What to produce
Please restate the records below word for word, leaving out every picture.

===============

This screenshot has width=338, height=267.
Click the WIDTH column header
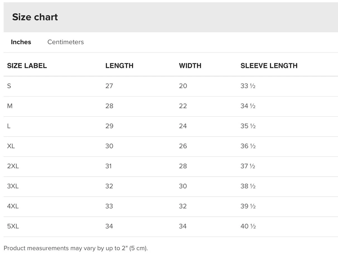coord(190,66)
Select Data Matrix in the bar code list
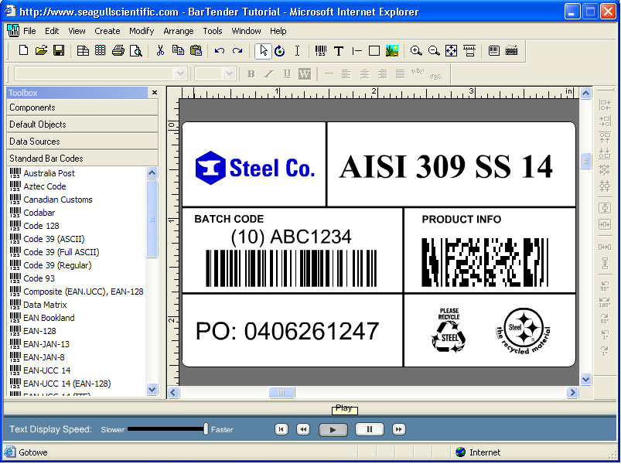 (x=45, y=305)
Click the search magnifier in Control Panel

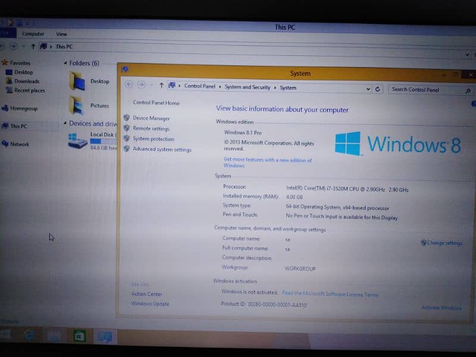(x=468, y=91)

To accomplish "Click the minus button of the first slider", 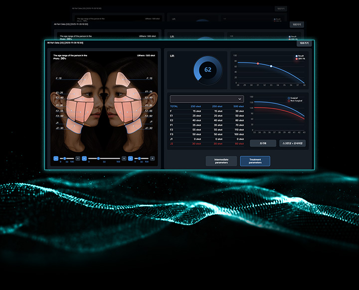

===============

Exercise output
This screenshot has width=338, height=267.
Click the WIDTH column header
coord(190,66)
Select Data Matrix in the bar code list
 (x=45, y=305)
Click the search magnifier in Control Panel

(x=468, y=91)

To accomplish "Click the minus button of the first slider", 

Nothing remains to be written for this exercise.